== Given entries ==

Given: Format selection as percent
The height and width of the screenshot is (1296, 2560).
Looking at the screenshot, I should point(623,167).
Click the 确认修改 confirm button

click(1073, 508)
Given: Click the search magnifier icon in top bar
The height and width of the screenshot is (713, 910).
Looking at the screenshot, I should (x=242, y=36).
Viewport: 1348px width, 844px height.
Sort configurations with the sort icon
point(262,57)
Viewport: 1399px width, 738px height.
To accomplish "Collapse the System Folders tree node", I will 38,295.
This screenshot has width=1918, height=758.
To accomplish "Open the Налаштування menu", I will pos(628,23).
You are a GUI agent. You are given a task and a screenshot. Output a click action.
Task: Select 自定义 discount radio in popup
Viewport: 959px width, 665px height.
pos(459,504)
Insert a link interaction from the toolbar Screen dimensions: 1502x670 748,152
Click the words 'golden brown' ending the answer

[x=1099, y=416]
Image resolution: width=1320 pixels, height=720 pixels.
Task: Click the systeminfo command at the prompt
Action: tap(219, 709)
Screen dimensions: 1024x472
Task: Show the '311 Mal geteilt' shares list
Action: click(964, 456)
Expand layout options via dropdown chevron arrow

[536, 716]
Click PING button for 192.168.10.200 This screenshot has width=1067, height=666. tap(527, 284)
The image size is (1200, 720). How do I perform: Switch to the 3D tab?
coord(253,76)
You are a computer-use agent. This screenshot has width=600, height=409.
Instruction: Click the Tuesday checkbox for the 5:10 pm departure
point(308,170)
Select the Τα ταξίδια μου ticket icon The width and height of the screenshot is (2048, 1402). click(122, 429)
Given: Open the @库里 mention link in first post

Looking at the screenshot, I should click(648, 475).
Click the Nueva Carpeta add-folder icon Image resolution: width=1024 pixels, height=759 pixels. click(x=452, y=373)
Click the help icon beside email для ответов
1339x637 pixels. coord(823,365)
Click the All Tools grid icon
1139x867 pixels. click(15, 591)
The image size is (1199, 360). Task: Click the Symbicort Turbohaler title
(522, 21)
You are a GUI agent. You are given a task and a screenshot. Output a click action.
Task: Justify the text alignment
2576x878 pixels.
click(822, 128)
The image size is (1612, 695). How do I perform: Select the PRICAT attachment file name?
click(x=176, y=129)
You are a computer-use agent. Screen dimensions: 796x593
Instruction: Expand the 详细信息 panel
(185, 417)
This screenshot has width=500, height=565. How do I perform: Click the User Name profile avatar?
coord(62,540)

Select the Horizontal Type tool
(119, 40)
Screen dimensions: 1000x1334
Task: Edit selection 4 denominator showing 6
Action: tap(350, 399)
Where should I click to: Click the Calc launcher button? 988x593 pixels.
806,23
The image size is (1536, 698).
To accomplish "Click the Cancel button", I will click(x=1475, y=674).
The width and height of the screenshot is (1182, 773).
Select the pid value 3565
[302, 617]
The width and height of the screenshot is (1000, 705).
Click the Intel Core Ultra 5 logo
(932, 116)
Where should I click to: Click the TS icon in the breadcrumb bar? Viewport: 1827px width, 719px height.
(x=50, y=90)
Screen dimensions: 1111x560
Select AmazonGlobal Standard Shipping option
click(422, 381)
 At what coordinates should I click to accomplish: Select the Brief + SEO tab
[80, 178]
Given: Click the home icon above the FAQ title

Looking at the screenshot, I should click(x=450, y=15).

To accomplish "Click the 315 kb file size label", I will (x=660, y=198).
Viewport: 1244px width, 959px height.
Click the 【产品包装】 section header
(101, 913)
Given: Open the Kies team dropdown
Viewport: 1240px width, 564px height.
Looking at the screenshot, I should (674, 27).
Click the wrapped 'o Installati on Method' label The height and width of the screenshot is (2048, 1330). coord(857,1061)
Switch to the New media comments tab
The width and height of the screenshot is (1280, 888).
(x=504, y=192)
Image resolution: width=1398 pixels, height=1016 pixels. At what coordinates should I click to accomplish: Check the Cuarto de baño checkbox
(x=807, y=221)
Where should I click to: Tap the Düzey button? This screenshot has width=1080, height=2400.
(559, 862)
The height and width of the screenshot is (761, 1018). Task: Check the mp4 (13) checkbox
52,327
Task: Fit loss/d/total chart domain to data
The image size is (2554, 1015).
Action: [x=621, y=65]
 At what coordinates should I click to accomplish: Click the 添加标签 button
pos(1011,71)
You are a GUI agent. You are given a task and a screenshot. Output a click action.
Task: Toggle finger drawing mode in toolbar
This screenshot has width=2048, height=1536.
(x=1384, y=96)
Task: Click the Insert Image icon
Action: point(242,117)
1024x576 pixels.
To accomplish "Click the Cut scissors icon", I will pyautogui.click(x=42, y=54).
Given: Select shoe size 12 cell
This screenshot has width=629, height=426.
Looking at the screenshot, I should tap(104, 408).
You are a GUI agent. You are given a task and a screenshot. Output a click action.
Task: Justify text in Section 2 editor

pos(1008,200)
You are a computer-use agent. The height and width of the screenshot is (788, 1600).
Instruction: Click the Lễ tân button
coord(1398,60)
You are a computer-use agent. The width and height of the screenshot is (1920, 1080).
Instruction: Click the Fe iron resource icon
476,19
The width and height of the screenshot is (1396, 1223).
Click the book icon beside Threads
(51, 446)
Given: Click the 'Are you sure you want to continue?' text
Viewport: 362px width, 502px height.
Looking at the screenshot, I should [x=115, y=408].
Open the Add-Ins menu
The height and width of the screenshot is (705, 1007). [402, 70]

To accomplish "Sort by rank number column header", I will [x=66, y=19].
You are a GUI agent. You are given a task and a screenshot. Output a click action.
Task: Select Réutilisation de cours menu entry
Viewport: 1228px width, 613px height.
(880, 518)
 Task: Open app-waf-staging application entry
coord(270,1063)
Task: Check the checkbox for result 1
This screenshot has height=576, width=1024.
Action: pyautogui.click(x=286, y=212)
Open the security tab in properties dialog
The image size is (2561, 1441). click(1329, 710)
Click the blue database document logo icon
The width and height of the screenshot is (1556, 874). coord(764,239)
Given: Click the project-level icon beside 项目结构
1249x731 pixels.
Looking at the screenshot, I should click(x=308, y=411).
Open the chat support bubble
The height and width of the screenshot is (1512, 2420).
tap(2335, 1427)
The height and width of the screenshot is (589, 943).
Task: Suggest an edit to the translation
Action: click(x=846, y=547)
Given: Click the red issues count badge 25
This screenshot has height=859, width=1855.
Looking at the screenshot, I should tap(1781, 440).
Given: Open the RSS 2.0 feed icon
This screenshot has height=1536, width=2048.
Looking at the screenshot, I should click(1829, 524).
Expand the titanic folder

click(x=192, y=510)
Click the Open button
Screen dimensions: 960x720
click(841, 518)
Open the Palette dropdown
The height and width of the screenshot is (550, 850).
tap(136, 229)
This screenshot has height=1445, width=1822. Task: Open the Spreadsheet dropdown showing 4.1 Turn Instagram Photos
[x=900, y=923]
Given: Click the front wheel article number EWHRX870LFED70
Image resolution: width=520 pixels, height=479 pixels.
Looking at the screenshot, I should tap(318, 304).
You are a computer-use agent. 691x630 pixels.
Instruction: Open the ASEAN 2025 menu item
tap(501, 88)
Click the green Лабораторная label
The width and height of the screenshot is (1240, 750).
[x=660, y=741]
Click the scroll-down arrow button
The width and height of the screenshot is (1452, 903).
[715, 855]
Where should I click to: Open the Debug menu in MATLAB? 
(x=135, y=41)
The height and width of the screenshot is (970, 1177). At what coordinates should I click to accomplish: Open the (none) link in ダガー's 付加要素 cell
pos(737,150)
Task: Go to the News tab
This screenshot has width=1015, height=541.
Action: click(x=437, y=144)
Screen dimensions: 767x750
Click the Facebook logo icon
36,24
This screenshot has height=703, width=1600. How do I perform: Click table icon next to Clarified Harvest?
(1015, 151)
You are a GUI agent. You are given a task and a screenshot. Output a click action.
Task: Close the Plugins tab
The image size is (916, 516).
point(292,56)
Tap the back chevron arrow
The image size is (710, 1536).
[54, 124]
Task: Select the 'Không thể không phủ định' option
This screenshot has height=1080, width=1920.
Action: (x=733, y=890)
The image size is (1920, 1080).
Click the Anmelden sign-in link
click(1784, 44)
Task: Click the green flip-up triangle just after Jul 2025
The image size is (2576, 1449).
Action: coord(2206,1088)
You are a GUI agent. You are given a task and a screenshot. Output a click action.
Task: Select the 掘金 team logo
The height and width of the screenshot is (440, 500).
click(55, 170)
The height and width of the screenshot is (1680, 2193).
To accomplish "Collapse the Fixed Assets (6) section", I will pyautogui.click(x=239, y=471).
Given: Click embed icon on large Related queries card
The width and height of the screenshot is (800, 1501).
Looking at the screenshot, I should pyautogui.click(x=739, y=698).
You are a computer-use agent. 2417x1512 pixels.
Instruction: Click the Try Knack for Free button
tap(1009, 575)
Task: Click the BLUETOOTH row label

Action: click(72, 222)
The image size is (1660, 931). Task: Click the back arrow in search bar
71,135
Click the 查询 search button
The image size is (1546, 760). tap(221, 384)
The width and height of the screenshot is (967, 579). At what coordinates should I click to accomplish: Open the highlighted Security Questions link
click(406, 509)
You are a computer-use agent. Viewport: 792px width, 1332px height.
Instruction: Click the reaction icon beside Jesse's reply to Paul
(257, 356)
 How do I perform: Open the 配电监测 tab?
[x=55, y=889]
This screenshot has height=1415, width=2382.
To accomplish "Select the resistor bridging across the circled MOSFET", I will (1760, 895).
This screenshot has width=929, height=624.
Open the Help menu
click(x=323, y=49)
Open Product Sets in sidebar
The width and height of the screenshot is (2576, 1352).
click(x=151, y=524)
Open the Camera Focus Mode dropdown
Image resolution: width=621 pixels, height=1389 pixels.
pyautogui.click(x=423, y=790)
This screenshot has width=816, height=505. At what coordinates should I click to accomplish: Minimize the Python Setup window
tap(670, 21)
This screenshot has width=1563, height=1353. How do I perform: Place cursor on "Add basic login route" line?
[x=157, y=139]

===

Exercise task → Copy the records from the line with "Given: Click the search" up to and including the line with "click(x=176, y=129)", substituting "Display" for every "Viewport" and leaving everything else unchanged.

Task response →
Given: Click the search magnifier icon in top bar
The height and width of the screenshot is (713, 910).
Looking at the screenshot, I should (x=242, y=36).
Display: 1348px width, 844px height.
Sort configurations with the sort icon
point(262,57)
Display: 1399px width, 738px height.
To accomplish "Collapse the System Folders tree node", I will 38,295.
This screenshot has width=1918, height=758.
To accomplish "Open the Налаштування menu", I will pos(628,23).
You are a GUI agent. You are given a task and a screenshot. Output a click action.
Task: Select 自定义 discount radio in popup
Display: 959px width, 665px height.
pos(459,504)
Insert a link interaction from the toolbar Screen dimensions: 1502x670 748,152
Click the words 'golden brown' ending the answer

[x=1099, y=416]
Image resolution: width=1320 pixels, height=720 pixels.
Task: Click the systeminfo command at the prompt
Action: tap(219, 709)
Screen dimensions: 1024x472
Task: Show the '311 Mal geteilt' shares list
Action: click(964, 456)
Expand layout options via dropdown chevron arrow

[536, 716]
Click PING button for 192.168.10.200 This screenshot has width=1067, height=666. tap(527, 284)
The image size is (1200, 720). How do I perform: Switch to the 3D tab?
coord(253,76)
You are a computer-use agent. This screenshot has width=600, height=409.
Instruction: Click the Tuesday checkbox for the 5:10 pm departure
point(308,170)
Select the Τα ταξίδια μου ticket icon The width and height of the screenshot is (2048, 1402). click(122, 429)
Given: Open the @库里 mention link in first post

Looking at the screenshot, I should click(648, 475).
Click the Nueva Carpeta add-folder icon Image resolution: width=1024 pixels, height=759 pixels. click(x=452, y=373)
Click the help icon beside email для ответов
1339x637 pixels. coord(823,365)
Click the All Tools grid icon
1139x867 pixels. click(15, 591)
The image size is (1199, 360). Task: Click the Symbicort Turbohaler title
(522, 21)
You are a GUI agent. You are given a task and a screenshot. Output a click action.
Task: Justify the text alignment
2576x878 pixels.
click(822, 128)
The image size is (1612, 695). How do I perform: Select the PRICAT attachment file name?
click(x=176, y=129)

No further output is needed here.